The formerly demon-possessed men could claim no credit for their deliverance. They could only marvel at their great blessing and do their best to live lives worthy of what Christ had done for them. We all face the same challenge: to live in ways that reflect what our Lord has done for us, to bear witness to the healing and fulfillment that He has brought to our lives, and to continue to open ourselves more fully to His salvation.
That means that we must all continue to struggle against whatever evil thoughts, habits, words, and deeds threaten to separate us from the Lord and one another. We will not do that perfectly, for we get side-tracked and distracted from fulfilling our vocation each day. That is precisely why we need to build holy habits—like attending services, praying daily, fasting regularly, and giving generously to the needy-- into our lives. We need to wake up and stay alert, for the ultimate choice of our lives is an ongoing challenge. At stake is whether we will grow in relationship with Christ by faith, repentance, and humility: by a life that confesses what He has done and is doing for us. The other alternative is to return to the graveyard, to the isolation and slavery of worshiping the false gods of our own will. Our choice is not whether to obey a law, but whether we will embrace deliverance and healing. If we turn away from Christ, we do so as isolated individuals who prefer our own will to His, who would rather decay in the loneliness of a cemetery—of a dark tomb-- than share in the blessed banquet of the Kingdom. But if we offer ourselves to the Lord, we enter into eternal joy through His Body, the Church; we become members of Him through our life together. The standards and practices of the Church help us to grow in relationship with Him and with one another. They sustain our faith, and help us grow in freedom from our slavery to the power of sin in our lives. They enable us to do what we cannot do alone as isolated individuals who hide in fear from God and one another.

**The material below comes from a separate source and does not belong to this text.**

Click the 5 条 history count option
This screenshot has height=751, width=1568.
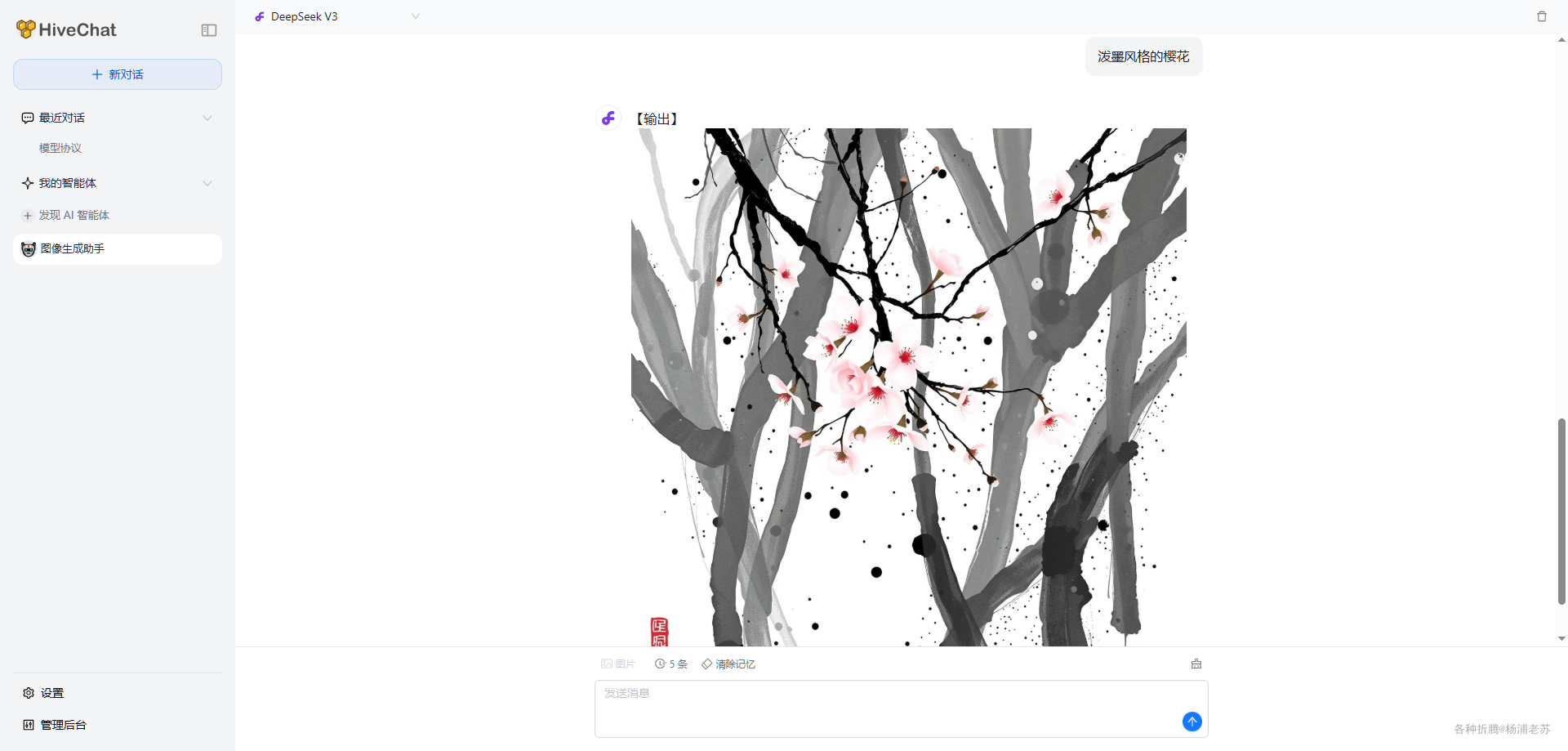pyautogui.click(x=671, y=664)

So like those Gergesene demoniacs, it is time for us to leave behind the graveyard of evil and instead become who we are called to be in Jesus Christ. It is time to embrace our true identity as those created in God’s image and likeness and called to become partakers of the divine nature. By sincere faith, honest confession, and genuine repentance, let us accept the infinite mercy of the One who loves us so much that He conquered sin and death in order to bring us from the despair of the tomb into the joy of the Kingdom. Now is the time to turn our backs on the degrading delusions of idolatry and to enter into the unspeakable blessedness to which He calls us. Now is the time to confess and believe in Christ as we offer every dimension of our lives to Him for deliverance and transformation that know no bounds. Now is the time to turn from the isolated misery of sin for the joyful communion of those who have been set free through the mercy of Jesus Christ.